Source passage:
"""
Another notable member of the PETs family, secure multiparty computation, can be used to enable cross-jurisdictional model training. In this scenario, a bank wants to train its machine learning risk model over protected datasets in another country, but needs to protect the model during the training process to ensure the privacy and security of both the data upon which the model was originally trained and the training data located in the other jurisdiction. If the model was visible during the training process, it could easily be reverse engineered to extract information putting the organization at risk of violating a potentially wide range of privacy and related requirements. This makes any exposure of the model itself a direct liability for the bank.
However, leveraging a PETs-powered encrypted training solution, that bank can safely train its encrypted machine learning model across datasets without moving or pooling data in a single location, thereby improving the bank's risk model and enabling more-informed decision making during customer onboarding.
"""
What you should do: Copy the passage on secure multiparty computation for cross-jurisdictional model training word for word.

Collection entries:
"""
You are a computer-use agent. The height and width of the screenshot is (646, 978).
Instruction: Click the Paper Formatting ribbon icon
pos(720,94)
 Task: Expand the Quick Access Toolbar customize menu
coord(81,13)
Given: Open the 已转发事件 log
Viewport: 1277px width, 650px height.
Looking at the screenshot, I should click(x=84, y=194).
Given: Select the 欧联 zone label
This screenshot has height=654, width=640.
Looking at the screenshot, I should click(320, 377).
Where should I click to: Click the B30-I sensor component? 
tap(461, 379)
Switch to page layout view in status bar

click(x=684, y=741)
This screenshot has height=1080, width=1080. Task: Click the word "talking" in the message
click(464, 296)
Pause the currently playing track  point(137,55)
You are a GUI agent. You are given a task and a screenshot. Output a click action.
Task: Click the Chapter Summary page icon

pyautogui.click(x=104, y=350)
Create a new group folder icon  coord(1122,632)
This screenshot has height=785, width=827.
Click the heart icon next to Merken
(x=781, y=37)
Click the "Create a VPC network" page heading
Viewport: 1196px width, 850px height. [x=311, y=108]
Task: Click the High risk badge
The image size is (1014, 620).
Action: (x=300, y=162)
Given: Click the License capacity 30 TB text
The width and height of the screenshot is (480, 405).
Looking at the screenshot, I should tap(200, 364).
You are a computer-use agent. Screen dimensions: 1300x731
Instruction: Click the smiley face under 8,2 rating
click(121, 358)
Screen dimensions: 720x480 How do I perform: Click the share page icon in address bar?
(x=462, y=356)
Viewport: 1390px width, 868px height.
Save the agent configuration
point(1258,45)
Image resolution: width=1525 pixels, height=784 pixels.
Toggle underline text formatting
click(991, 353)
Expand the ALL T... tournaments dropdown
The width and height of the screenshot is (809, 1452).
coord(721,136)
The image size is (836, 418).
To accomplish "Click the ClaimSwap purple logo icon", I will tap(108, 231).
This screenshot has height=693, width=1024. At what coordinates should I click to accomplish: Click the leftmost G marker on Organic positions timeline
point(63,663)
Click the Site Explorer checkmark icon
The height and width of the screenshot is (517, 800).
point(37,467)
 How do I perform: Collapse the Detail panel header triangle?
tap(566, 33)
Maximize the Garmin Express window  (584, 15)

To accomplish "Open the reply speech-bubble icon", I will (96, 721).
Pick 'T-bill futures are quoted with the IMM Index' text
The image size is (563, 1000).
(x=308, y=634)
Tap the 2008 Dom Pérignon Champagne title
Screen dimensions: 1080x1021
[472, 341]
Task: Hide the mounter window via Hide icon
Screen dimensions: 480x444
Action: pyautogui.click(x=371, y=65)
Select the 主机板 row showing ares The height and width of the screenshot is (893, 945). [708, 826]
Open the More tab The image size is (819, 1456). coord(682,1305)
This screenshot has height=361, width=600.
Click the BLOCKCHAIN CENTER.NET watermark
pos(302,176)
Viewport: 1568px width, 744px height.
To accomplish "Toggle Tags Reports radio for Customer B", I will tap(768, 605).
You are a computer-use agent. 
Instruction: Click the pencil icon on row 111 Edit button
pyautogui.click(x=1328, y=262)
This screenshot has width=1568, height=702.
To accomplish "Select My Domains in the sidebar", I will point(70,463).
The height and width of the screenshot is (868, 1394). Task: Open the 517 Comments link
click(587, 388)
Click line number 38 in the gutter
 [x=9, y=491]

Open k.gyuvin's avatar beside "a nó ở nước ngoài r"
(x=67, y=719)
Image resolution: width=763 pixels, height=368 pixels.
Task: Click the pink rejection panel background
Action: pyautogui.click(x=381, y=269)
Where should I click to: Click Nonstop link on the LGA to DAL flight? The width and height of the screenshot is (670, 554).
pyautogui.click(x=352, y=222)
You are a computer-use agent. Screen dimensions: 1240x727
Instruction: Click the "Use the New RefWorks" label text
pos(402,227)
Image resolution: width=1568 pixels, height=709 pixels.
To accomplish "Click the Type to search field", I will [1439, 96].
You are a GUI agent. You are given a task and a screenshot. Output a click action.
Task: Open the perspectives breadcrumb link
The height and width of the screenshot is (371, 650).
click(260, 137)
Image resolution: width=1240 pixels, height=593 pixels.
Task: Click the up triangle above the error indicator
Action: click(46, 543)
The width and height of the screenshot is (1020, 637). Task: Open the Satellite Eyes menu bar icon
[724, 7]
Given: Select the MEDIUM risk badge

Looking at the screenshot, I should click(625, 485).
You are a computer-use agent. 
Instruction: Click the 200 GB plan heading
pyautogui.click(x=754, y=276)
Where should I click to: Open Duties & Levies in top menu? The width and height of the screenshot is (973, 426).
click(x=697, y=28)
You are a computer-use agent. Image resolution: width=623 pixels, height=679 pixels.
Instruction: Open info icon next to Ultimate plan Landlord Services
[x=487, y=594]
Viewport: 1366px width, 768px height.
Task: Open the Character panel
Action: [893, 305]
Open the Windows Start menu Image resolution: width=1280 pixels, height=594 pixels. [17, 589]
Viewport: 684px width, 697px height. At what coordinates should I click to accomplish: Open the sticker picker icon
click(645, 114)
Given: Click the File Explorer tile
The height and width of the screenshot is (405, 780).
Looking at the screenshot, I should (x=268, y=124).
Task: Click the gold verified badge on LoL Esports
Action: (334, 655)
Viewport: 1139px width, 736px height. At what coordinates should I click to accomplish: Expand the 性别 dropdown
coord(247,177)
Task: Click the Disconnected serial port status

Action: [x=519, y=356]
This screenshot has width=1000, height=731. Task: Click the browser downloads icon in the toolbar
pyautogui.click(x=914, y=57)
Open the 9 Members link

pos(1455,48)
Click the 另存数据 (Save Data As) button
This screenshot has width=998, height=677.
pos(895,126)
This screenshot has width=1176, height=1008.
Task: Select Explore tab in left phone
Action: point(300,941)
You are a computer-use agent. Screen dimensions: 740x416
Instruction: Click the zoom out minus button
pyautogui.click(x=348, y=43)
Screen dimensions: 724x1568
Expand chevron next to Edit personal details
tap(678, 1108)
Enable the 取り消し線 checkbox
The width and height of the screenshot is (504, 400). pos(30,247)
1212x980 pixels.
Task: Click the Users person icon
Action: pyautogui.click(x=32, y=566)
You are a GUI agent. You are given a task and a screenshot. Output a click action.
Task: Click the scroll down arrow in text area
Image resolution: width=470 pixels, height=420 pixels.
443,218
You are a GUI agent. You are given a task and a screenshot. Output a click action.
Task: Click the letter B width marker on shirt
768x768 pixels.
"""
Written response:
Another notable member of the PETs family, secure multiparty computation, can be used to enable cross-jurisdictional model training. In this scenario, a bank wants to train its machine learning risk model over protected datasets in another country, but needs to protect the model during the training process to ensure the privacy and security of both the data upon which the model was originally trained and the training data located in the other jurisdiction. If the model was visible during the training process, it could easily be reverse engineered to extract information putting the organization at risk of violating a potentially wide range of privacy and related requirements. This makes any exposure of the model itself a direct liability for the bank.
However, leveraging a PETs-powered encrypted training solution, that bank can safely train its encrypted machine learning model across datasets without moving or pooling data in a single location, thereby improving the bank's risk model and enabling more-informed decision making during customer onboarding.